Raspberry Cream Cheese Brownies

Did the title reel you in?  How heavenly do these sound?  Brownies are always fabulous,  raspberries might be my favorite fruit and cream cheese of course is a gift from God Himself.  So the thought of combining all of these things into one dish just blew my mind.

I'm a very big fan of boxed brownies, so the decision to make some from scratch was not a light one.  If the boxed variety works so well, why bother going through all the motions just to come out with the same thing?  Well, that's where these brownies differ.

I don't know how to explain it, but they have a completely different texture than boxed brownies do.  The raspberries perfectly complement the dark chocolate, while the cream cheese add the perfect amount of softness to the brownies.


My other favorite thing about these brownies is that they could be easily adapted to suit your taste.  Don't like raspberries?  Use strawberry jam.  Try out orange.  Get creative and find the combo you love!

Raspberry Cream Cheese Brownies courtesy of Brown Eyed Baker
8 oz cream cheese at room temp
1 1/2 C granulated sugar, divided
1 egg yolk
2 1/4 tsp vanilla extract, divided
2/3 C all purpose flour
1/2 tsp baking powder
1/2 tsp salt
8 Tbsp unsalted butter, cut into pieces
4 oz unsweetened chocolate, chopped
1/2 C raspberry jam, divided
3 eggs

Preheat oven to 350 and line 8 inch square baking pan with parchment paper along the bottom of the dish.  Lightly grease the dish.

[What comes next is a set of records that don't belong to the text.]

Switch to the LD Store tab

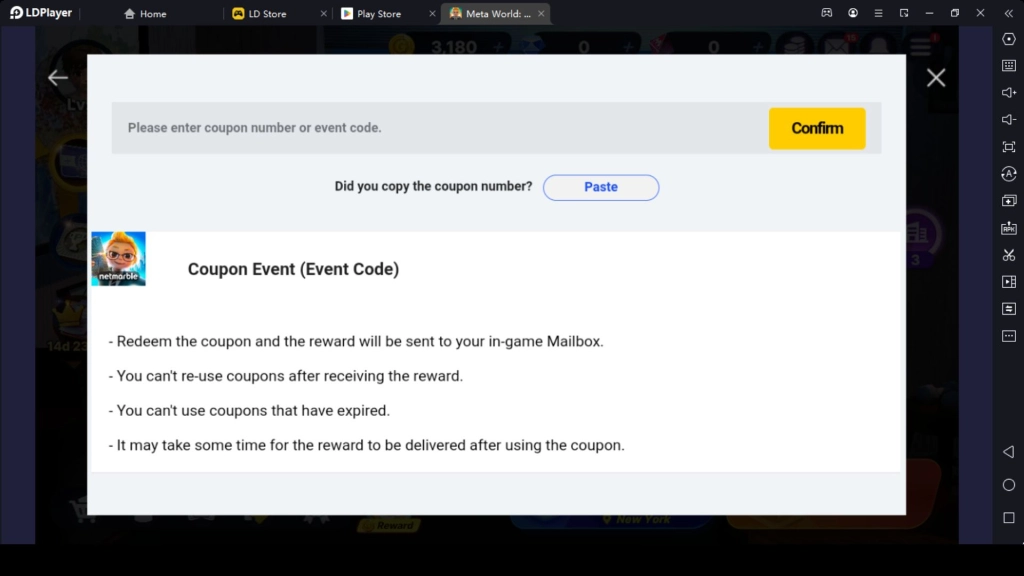tap(259, 13)
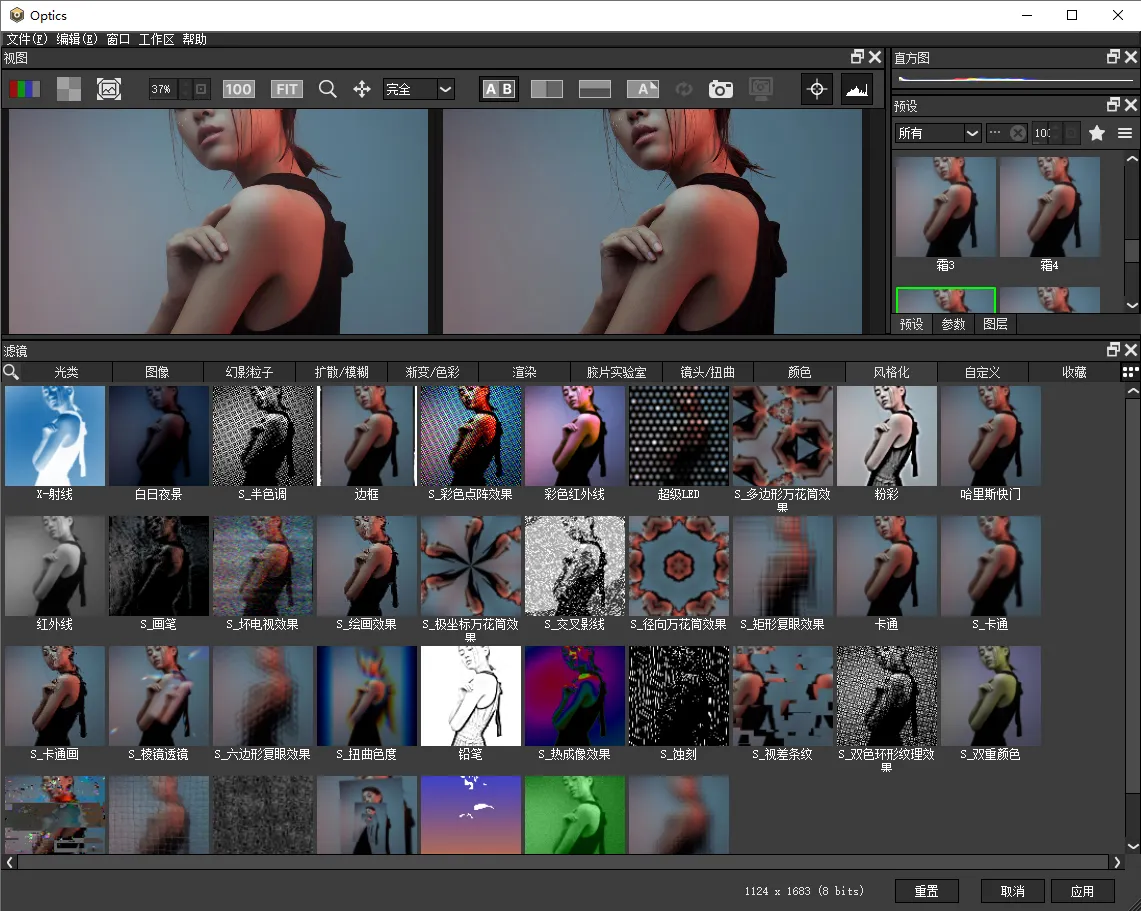Click the FIT zoom-to-fit button
Image resolution: width=1141 pixels, height=911 pixels.
pyautogui.click(x=287, y=89)
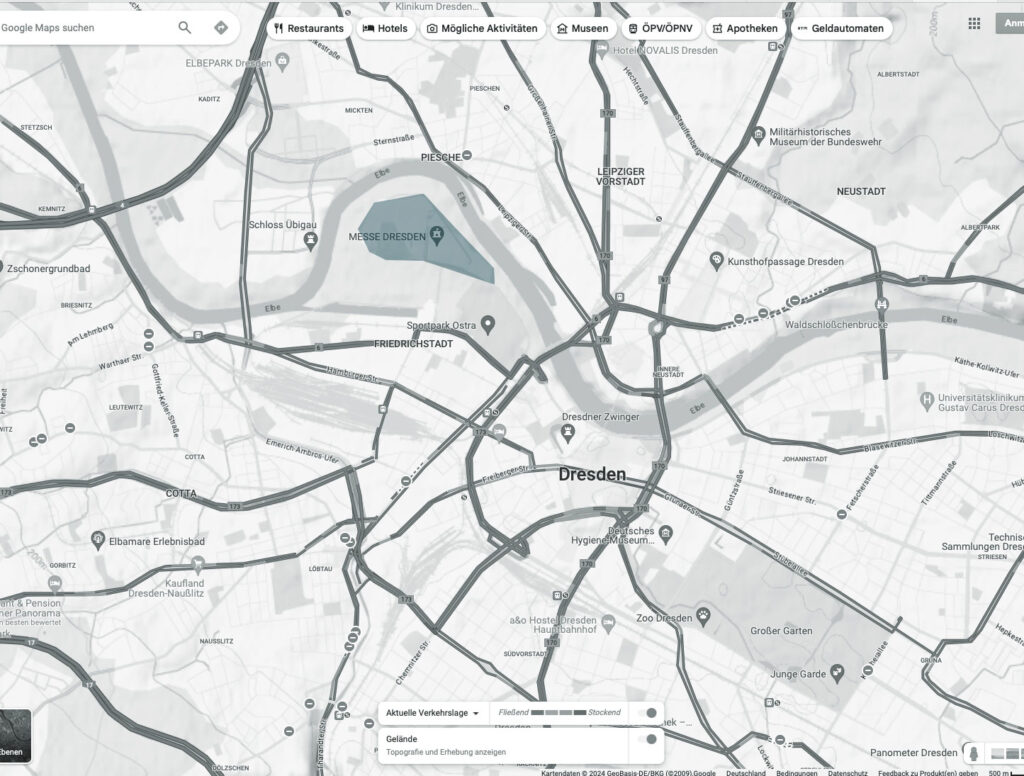
Task: Select the Museen category chip
Action: pyautogui.click(x=583, y=28)
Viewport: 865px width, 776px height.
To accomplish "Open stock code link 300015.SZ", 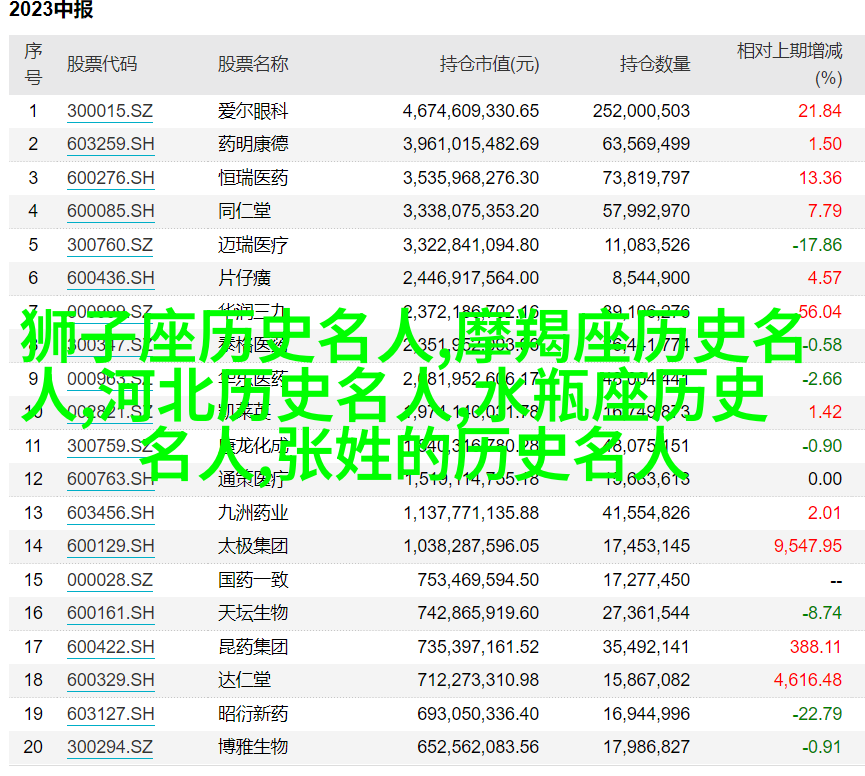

Chopping the dark chocolate...I might have
snuck a bite ;)

Process cream cheese, 1/4 C granulated sugar, egg yolk and 1/4 tsp vanilla in food processor until smooth (I used a hand held mixer in a separate bowl).  Set aside.


Whisk together flour, baking powder and salt in small bowl.  Set aside.  Microwave butter and chocolate in separate bowl until melted and smooth, opening microwave periodically to stir.    Whisk 1/4 C raspberry jam into chocolate mixture and whisk until smooth.  Allow to cool slightly.

Add remaining 1 1/4 C sugar, the 3 eggs, and remaining 1 1/4 tsp vanilla to chocolate mixture, stirring until combined.  Add flour mixture and stir until incorporated.

Microwave remaining raspberry jam until smooth and slightly melted (about 30 sec).  Stir to smooth and cool.  Scrape half of brownie mixture into pan, top with cream cheese mixture.  Smooth out to get even.  Then top with raspberry jam.  *This is where I added my layer of fresh raspberries.  Spread remaining brownie batter over top.

Fresh raspberries over top the cream cheese

And the final layer of chocolate batter...

Bake 50-60 minutes or until toothpick inserted comes out clean.  Cool completely (approximately 2 hours) before removing from pan.